BEGIN
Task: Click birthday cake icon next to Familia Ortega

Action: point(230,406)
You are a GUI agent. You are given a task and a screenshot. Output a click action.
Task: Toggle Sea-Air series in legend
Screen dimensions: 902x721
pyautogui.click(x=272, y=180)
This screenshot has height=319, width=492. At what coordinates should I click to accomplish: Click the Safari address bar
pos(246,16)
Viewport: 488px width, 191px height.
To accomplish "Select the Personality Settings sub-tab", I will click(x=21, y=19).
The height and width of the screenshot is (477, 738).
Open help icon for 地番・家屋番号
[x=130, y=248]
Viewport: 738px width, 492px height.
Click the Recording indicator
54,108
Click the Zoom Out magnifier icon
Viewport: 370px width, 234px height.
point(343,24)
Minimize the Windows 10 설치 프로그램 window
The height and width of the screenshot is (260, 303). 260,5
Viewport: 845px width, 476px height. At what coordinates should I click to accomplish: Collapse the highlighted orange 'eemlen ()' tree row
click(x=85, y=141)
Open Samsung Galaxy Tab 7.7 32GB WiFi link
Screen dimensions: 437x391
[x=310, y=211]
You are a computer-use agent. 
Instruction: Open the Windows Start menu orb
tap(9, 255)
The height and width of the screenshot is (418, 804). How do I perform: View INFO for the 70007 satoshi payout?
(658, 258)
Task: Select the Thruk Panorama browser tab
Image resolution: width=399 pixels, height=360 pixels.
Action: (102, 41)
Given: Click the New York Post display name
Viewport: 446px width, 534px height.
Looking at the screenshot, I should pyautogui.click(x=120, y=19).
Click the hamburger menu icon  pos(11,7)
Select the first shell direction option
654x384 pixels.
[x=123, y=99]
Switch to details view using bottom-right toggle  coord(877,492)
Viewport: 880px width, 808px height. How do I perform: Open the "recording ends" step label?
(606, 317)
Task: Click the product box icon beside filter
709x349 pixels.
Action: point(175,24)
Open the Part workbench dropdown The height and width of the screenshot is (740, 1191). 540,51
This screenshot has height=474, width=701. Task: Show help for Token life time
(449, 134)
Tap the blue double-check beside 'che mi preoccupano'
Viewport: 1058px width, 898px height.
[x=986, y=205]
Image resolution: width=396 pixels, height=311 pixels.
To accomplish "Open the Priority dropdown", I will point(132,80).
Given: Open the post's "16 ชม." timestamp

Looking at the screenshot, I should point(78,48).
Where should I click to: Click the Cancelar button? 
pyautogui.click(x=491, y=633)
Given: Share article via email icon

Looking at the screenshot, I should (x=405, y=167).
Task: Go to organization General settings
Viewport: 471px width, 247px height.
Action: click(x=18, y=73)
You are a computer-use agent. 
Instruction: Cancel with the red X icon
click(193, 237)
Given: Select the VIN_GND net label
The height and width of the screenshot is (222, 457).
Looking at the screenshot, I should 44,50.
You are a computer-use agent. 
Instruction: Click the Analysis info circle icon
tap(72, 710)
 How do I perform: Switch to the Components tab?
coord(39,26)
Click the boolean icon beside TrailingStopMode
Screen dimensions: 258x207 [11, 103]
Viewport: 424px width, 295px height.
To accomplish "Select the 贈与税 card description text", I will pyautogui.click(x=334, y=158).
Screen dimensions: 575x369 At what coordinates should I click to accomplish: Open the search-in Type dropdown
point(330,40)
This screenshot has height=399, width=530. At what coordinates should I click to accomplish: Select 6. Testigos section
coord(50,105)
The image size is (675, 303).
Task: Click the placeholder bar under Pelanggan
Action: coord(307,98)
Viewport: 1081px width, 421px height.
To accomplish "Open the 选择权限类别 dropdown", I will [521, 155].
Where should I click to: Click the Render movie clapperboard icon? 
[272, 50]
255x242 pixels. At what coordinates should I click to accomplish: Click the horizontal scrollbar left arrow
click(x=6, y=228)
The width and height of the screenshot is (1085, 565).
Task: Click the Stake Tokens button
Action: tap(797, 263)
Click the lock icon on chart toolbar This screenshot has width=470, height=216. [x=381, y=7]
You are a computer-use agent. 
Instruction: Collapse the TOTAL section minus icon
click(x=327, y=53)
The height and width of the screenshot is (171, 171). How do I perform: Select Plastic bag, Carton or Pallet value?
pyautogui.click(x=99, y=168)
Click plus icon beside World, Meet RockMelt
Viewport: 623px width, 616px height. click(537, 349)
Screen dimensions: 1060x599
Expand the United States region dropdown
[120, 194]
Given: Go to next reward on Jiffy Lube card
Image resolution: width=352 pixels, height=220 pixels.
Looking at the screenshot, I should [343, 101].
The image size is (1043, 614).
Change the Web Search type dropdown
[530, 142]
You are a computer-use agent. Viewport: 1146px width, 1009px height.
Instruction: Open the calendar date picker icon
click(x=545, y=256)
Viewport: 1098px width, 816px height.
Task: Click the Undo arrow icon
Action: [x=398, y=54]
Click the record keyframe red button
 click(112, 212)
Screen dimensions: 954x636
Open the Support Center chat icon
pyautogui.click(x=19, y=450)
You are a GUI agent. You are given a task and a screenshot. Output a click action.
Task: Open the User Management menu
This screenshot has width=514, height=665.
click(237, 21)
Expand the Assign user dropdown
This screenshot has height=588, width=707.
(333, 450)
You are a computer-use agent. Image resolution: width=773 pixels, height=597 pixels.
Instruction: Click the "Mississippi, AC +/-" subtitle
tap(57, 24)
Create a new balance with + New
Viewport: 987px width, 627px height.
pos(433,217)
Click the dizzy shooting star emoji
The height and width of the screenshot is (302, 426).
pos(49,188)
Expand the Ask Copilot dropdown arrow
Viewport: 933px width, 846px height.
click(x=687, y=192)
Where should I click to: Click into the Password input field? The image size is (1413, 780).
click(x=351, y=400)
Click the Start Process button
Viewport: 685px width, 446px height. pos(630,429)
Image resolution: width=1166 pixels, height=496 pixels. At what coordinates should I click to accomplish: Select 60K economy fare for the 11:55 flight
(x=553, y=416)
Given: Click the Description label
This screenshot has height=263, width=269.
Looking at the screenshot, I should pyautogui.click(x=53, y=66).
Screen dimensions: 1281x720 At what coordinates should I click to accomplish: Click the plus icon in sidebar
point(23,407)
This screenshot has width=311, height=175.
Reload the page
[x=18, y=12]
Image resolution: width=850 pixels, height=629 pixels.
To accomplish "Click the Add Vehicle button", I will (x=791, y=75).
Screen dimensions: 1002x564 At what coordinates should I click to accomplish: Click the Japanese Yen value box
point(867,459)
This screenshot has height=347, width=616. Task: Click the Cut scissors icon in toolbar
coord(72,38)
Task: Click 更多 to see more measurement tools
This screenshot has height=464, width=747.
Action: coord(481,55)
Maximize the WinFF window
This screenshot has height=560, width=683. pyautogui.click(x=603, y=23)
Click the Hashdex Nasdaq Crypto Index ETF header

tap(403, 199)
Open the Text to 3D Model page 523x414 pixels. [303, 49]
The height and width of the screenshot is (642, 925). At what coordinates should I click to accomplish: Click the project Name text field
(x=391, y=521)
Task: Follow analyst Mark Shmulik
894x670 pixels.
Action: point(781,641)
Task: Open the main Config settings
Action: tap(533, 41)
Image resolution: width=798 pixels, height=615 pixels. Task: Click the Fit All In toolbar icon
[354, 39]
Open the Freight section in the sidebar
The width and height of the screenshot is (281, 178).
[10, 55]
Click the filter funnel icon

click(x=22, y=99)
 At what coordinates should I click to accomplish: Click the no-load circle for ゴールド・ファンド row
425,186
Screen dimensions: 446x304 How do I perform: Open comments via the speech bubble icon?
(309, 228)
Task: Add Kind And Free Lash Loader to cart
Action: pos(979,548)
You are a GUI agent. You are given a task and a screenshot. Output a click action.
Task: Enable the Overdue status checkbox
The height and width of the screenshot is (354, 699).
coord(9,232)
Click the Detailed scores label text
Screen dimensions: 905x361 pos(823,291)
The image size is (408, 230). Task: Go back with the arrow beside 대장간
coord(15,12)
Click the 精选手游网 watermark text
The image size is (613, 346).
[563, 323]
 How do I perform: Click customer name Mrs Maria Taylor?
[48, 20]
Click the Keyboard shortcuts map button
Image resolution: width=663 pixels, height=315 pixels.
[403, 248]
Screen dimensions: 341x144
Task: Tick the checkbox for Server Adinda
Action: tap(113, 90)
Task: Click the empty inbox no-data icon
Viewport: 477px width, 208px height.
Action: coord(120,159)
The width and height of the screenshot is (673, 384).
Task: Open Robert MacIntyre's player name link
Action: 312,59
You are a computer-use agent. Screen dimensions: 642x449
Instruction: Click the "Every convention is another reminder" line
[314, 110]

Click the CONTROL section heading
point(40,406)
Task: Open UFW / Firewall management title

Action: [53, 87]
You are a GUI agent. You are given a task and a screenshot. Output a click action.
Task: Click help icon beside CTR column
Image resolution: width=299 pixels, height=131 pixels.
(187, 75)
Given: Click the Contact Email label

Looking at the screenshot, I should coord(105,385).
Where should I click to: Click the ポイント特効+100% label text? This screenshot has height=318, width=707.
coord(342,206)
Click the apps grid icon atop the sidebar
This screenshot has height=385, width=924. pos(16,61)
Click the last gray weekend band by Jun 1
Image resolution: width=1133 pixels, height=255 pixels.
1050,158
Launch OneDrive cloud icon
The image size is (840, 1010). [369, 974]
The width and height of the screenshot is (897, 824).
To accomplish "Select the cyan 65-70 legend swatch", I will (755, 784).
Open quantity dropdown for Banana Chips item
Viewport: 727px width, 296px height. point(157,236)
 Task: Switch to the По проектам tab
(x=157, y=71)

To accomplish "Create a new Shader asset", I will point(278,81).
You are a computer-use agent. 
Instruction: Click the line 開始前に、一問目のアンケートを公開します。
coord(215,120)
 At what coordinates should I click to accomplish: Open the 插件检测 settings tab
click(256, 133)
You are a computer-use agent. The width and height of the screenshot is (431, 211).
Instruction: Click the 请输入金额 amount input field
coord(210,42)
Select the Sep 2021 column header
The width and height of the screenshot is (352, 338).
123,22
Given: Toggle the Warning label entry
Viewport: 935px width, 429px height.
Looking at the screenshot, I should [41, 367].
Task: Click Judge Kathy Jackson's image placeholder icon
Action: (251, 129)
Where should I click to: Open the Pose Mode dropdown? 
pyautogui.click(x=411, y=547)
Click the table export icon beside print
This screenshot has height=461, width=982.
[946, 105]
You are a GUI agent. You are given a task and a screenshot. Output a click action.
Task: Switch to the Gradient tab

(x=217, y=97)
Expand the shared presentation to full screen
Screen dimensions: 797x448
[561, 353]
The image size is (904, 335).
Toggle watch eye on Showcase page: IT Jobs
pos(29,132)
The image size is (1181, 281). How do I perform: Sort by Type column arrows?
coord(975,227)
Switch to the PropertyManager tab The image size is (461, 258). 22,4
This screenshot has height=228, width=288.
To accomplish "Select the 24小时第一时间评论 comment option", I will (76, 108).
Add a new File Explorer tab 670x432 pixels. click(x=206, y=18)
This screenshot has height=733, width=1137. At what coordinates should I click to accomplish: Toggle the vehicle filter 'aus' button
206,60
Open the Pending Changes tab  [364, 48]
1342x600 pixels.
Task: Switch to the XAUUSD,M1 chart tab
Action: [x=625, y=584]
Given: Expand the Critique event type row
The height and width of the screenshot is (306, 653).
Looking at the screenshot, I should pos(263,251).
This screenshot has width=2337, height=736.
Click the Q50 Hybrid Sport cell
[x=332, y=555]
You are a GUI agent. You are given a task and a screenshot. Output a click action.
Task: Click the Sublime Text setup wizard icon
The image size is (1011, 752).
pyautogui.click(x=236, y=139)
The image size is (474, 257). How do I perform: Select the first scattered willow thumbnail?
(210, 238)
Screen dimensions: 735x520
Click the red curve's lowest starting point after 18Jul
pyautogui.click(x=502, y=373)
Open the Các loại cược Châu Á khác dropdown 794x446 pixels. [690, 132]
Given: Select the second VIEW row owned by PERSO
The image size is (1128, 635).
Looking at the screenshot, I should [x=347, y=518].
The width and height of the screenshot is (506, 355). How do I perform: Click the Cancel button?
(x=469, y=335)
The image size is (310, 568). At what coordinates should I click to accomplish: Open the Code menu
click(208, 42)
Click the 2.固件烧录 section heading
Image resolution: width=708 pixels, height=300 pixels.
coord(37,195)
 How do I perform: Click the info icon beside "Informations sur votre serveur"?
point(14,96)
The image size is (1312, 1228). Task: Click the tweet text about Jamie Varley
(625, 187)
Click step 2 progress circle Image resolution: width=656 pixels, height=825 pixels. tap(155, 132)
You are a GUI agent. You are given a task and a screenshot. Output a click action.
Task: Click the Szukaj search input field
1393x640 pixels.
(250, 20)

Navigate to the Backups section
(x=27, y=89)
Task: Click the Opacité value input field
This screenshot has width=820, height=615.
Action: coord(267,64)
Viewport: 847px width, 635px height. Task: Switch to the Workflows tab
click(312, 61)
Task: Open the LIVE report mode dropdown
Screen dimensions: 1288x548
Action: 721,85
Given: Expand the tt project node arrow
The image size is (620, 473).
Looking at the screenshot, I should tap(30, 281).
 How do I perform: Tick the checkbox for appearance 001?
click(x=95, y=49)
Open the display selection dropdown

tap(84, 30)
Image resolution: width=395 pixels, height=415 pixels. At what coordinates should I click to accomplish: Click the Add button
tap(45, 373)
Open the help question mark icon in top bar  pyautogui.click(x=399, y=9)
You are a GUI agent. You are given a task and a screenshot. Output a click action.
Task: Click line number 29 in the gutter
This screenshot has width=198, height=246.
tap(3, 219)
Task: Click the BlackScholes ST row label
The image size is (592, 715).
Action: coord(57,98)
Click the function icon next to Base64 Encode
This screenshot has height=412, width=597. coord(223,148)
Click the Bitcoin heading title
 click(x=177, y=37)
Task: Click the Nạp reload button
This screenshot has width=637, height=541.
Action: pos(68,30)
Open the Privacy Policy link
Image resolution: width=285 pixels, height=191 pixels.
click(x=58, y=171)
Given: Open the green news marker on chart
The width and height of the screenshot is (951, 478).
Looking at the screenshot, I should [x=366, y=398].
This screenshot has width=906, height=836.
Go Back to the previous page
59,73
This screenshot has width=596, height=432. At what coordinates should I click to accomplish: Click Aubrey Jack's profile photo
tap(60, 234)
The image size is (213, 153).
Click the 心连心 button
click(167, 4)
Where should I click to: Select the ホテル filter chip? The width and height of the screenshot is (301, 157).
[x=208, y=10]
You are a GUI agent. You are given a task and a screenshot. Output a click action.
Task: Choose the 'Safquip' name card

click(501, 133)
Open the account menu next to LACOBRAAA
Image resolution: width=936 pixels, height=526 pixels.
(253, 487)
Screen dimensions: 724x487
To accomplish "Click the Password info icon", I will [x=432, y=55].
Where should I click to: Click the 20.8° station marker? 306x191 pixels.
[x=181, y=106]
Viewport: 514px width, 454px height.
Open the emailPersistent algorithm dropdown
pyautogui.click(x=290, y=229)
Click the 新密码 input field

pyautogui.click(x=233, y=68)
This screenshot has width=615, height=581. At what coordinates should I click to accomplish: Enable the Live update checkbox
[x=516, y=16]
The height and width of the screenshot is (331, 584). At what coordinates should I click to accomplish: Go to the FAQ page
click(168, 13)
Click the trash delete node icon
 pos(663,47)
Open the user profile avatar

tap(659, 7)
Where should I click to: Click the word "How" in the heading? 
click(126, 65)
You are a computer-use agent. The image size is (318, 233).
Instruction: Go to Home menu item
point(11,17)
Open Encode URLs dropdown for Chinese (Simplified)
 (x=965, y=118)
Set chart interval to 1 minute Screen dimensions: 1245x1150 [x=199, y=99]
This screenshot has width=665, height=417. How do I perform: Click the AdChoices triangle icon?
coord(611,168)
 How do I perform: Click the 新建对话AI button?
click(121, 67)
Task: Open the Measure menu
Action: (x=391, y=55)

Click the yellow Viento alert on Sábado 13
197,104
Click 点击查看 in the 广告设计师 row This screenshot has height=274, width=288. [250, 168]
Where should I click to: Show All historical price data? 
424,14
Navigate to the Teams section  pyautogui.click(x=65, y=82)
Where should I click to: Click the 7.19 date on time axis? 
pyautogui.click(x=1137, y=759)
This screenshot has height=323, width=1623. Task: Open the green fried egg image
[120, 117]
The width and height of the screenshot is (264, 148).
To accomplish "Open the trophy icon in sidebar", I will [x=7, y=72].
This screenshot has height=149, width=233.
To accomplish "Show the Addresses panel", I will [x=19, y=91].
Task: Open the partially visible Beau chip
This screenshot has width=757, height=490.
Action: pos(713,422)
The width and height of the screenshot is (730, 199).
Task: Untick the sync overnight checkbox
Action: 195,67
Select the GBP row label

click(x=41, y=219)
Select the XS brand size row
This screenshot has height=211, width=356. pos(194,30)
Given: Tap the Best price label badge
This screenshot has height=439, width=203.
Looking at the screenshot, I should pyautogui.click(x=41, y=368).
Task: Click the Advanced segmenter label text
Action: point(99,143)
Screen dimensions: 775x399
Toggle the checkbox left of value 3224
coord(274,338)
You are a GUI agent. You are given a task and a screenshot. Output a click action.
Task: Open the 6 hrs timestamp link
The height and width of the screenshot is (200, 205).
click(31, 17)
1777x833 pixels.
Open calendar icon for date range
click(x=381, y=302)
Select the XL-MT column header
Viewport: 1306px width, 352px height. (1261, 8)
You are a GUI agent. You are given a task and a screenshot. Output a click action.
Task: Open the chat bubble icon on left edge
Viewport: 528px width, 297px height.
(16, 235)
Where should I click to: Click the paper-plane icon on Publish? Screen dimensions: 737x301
END
Look above for the line that contains "Open the Privacy Policy link". Starting there, transcribe every line exactly until you have copied the line that contains "Viewport: 514px width, 454px height.".

## Answer box:
Open the Privacy Policy link
Image resolution: width=285 pixels, height=191 pixels.
click(x=58, y=171)
Given: Open the green news marker on chart
The width and height of the screenshot is (951, 478).
Looking at the screenshot, I should [x=366, y=398].
This screenshot has width=906, height=836.
Go Back to the previous page
59,73
This screenshot has width=596, height=432. At what coordinates should I click to accomplish: Click Aubrey Jack's profile photo
tap(60, 234)
The image size is (213, 153).
Click the 心连心 button
click(167, 4)
Where should I click to: Select the ホテル filter chip? The width and height of the screenshot is (301, 157).
[x=208, y=10]
You are a GUI agent. You are given a task and a screenshot. Output a click action.
Task: Choose the 'Safquip' name card

click(501, 133)
Open the account menu next to LACOBRAAA
Image resolution: width=936 pixels, height=526 pixels.
(253, 487)
Screen dimensions: 724x487
To accomplish "Click the Password info icon", I will [x=432, y=55].
Where should I click to: Click the 20.8° station marker? 306x191 pixels.
[x=181, y=106]
Viewport: 514px width, 454px height.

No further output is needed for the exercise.